Investment Summary
My conclusion is straightforward: these five stocks are not part of a single “AI trade,” but rather five distinct nodes along the AI infrastructure chain. If the market continues to pull back due to concerns over inflation, interest rates, or bubbles, I would place them on a tiered monitoring list rather than interpreting “buy the dip” as an opportunity to go fully long all at once. This report examines MU (Micron), MXL (MaxLinear), AMD (AMD), LITE (Lumentum), and VICR (Vicor). While they all benefit from AI data center capital expenditures, their sources of risk, earnings elasticity, and methods of valuation absorption differ significantly. [1] [2] [3]
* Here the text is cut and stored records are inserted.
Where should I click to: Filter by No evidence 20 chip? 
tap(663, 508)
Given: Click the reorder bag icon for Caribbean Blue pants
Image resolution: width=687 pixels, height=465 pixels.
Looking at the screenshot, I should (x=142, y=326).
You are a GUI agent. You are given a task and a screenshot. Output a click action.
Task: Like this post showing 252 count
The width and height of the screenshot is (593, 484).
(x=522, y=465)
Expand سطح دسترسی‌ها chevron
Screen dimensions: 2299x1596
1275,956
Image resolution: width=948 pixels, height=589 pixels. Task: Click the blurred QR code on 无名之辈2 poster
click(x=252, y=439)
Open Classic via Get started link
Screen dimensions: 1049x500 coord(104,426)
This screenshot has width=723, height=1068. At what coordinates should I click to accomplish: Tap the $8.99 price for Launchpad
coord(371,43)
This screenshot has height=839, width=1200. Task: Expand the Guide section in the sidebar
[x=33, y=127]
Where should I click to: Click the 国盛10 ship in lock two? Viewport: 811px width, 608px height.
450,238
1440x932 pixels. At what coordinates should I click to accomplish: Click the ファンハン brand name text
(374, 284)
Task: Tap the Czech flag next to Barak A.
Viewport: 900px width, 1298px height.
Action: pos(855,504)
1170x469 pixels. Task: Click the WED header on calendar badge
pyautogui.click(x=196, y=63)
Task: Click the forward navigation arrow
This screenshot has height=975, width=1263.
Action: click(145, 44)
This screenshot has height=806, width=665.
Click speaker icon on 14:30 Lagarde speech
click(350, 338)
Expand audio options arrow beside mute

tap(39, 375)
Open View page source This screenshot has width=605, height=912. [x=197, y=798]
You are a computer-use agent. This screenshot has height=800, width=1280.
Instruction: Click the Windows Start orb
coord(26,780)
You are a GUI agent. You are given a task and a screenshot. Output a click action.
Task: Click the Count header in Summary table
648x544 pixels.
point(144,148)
I believe that now that AI markets have entered this phase, what truly matters is not whether AI still has a story, but three key questions: First, can capital expenditures continue to translate into real orders? Second, can corporate profitability justify valuations? Third, can investment portfolios withstand high volatility? McKinsey estimates that to meet computing demands, global data centers may require approximately $6.7 trillion in capital expenditures by 2030, with about $5.2 trillion related to AI workloads; this indicates that AI infrastructure involves a long investment horizon. However, Fidelity also cautions that profitability growth, valuations, the sustainability of capital expenditures, and interest rate cycles will determine whether AI investing evolves from a long-term theme into a short-term bubble. [1] [2]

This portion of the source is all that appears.